▸ **Goal of the exercise**:
All lines between the start of the listing below and the line containing "Open Elena Orale's profile picture", inclusive, must be repeated exactly.

▸ **Available data**:
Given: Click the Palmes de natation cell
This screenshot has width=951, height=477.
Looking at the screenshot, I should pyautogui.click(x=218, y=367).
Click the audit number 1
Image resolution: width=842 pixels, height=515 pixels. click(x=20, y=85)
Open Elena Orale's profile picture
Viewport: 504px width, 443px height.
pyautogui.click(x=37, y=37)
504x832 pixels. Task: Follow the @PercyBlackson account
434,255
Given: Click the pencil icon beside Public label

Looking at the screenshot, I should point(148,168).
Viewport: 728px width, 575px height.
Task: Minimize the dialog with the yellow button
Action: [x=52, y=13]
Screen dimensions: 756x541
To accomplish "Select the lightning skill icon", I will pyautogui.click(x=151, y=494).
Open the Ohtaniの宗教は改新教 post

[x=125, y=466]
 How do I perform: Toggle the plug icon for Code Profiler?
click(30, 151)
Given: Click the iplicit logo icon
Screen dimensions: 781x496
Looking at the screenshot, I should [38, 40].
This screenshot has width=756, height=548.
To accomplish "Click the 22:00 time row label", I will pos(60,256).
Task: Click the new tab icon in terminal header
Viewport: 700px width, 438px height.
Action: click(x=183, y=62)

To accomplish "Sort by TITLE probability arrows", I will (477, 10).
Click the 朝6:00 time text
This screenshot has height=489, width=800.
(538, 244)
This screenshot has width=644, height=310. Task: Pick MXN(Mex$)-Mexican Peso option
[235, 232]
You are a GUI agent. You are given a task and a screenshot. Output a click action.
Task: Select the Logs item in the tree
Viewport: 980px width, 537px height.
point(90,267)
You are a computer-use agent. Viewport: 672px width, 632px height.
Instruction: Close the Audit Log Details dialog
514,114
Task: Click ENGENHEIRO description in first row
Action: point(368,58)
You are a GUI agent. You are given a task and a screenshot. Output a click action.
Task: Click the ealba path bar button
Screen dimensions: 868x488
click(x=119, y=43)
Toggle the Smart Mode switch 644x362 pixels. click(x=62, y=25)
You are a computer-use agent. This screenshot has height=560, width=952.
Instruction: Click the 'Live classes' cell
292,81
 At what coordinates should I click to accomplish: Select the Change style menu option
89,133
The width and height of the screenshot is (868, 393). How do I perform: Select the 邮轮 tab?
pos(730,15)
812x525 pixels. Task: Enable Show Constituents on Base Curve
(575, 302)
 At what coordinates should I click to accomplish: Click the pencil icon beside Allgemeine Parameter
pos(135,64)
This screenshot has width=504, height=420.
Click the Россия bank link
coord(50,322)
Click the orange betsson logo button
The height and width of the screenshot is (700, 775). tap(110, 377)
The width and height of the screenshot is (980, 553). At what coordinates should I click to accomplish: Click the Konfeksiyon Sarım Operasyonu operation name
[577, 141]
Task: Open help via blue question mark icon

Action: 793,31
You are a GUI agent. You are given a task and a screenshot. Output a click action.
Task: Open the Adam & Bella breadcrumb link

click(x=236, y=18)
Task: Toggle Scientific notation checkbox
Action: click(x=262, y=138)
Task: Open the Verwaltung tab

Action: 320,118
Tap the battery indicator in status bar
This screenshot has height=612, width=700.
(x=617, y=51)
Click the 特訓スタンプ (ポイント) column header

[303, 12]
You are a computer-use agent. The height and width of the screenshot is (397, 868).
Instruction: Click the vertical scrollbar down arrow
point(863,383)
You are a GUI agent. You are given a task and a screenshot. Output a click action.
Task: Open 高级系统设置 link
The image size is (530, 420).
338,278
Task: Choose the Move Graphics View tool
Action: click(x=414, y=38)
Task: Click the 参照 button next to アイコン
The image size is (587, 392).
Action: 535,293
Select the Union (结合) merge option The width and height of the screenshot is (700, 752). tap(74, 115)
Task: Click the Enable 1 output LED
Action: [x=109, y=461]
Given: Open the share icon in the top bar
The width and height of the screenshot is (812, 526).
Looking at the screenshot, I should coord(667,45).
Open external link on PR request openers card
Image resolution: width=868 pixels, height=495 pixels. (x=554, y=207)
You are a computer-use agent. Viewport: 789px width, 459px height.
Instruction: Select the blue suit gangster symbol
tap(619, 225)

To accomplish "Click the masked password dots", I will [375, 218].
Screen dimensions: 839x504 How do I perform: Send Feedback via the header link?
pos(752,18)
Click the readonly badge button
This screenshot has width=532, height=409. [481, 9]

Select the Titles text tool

▸ **The completed task**:
Given: Click the Palmes de natation cell
This screenshot has width=951, height=477.
Looking at the screenshot, I should pyautogui.click(x=218, y=367).
Click the audit number 1
Image resolution: width=842 pixels, height=515 pixels. click(x=20, y=85)
Open Elena Orale's profile picture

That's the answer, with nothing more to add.